Enjeux diplomatiques et sécuritaires




La salle plénière au Centre international de Conférence Abdou Diouf où s'est déroulé le Forum de Dakar 2018. © Forum international de Dakar

Malgré l’accent mis par les organisateurs du Forum de Dakar sur le multilatéralisme en crise, les participants pourront difficilement faire l’économie du paradigme tout-sécuritaire mis en place dans le Sahel, qui se révèle être insuffisant pour endiguer la violence terroriste et ethnique qui endeuille régulièrement la région.
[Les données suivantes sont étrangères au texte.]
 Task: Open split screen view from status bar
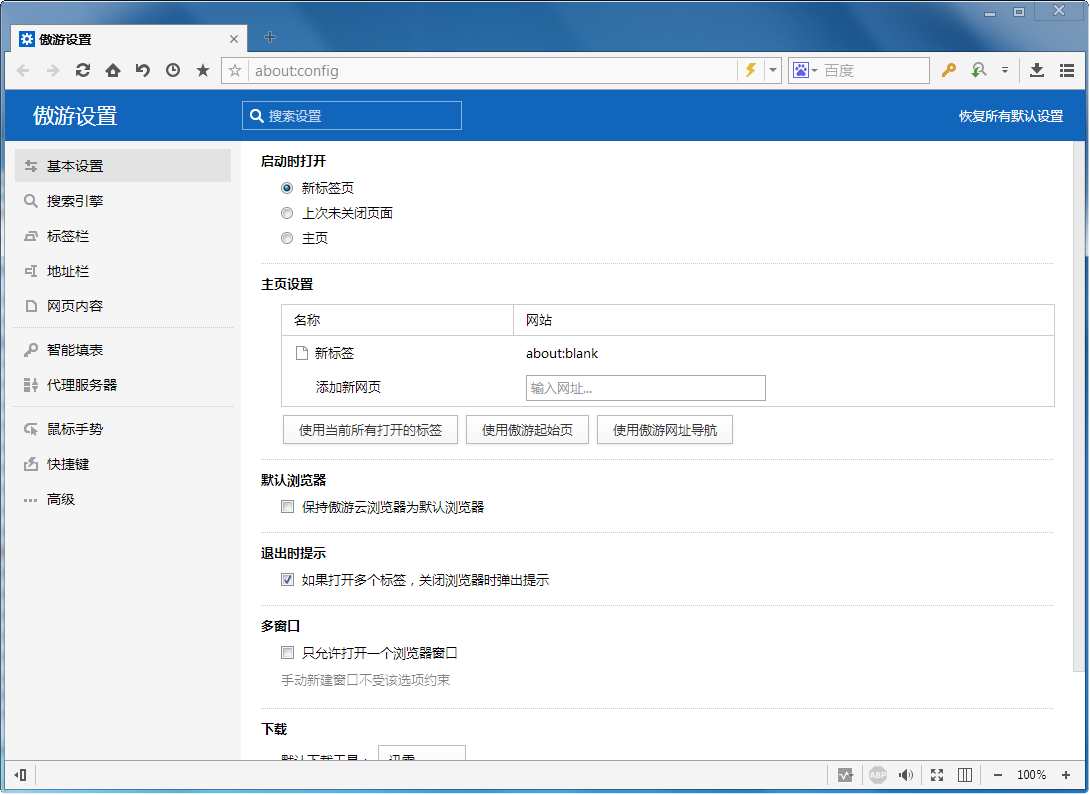(965, 774)
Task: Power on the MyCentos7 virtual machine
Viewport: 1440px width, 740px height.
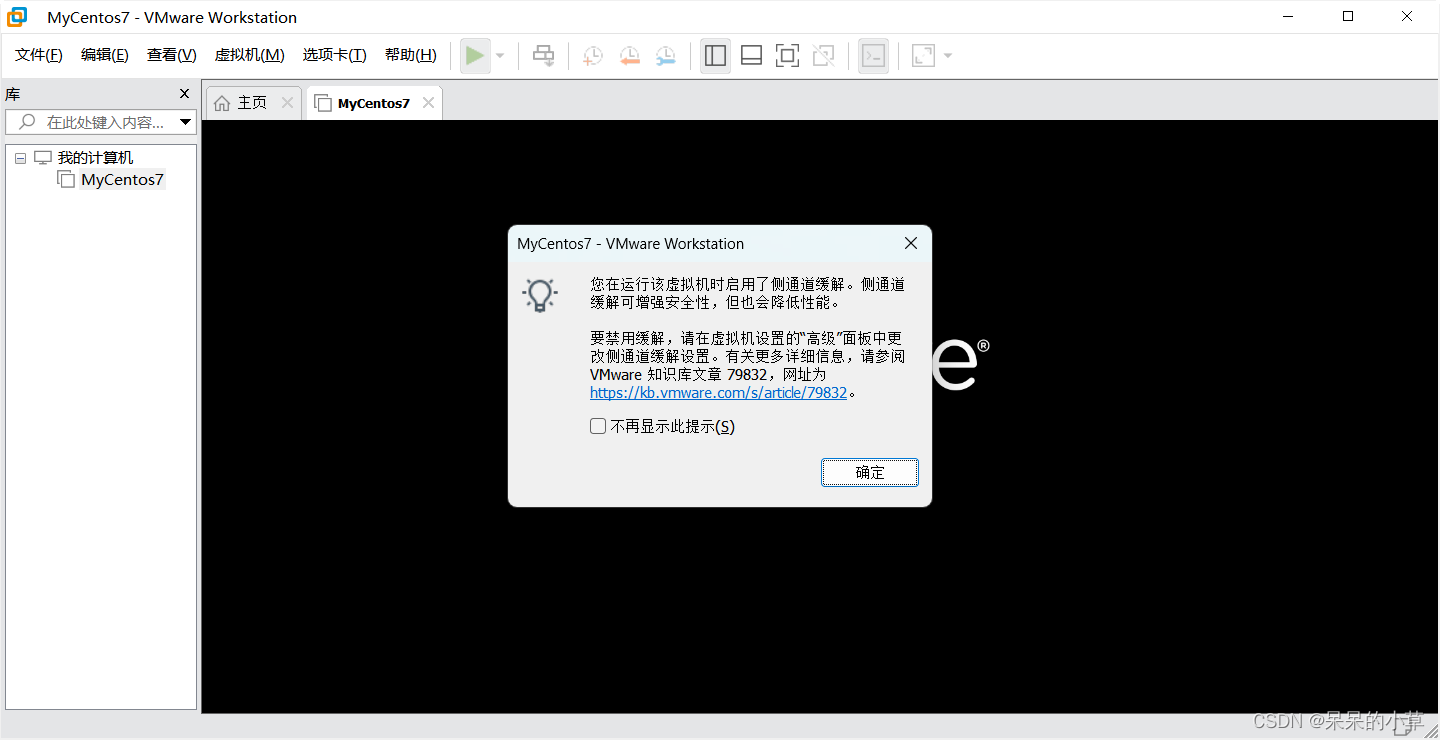Action: tap(475, 55)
D’autant que, comme on peut le lire dans la note conceptuelle du Forum de Dakar 2019, « l’environnement sécuritaire africian devient de plus en plus complexe (…) Les menaces et défis sécuritaires, comme l’extrémisme violent, évoluent et se combinent avec les trafics illicites de drogue, d’armes, d’êtres humains, la cybercriminalité et les rivalités pour le contrôle des ressources. Il s’y ajoute une recrudescence des conflits intercommunautaires dans plusieurs régions du continent. »

Selon nombre de spécialistes, les récentes attaques terroristes particulièrement meurtrières contre les populations au Mali et au Burkina Faso exigent une remise à plat des dispositifs militaires en place. Le Forum de Dakar propose d’en débattre, dès la première plénière qui a précisément pour thème : « Repenser la sécurité : quelles approches ? » « Il faut changer de paradigme », disent d’aucuns.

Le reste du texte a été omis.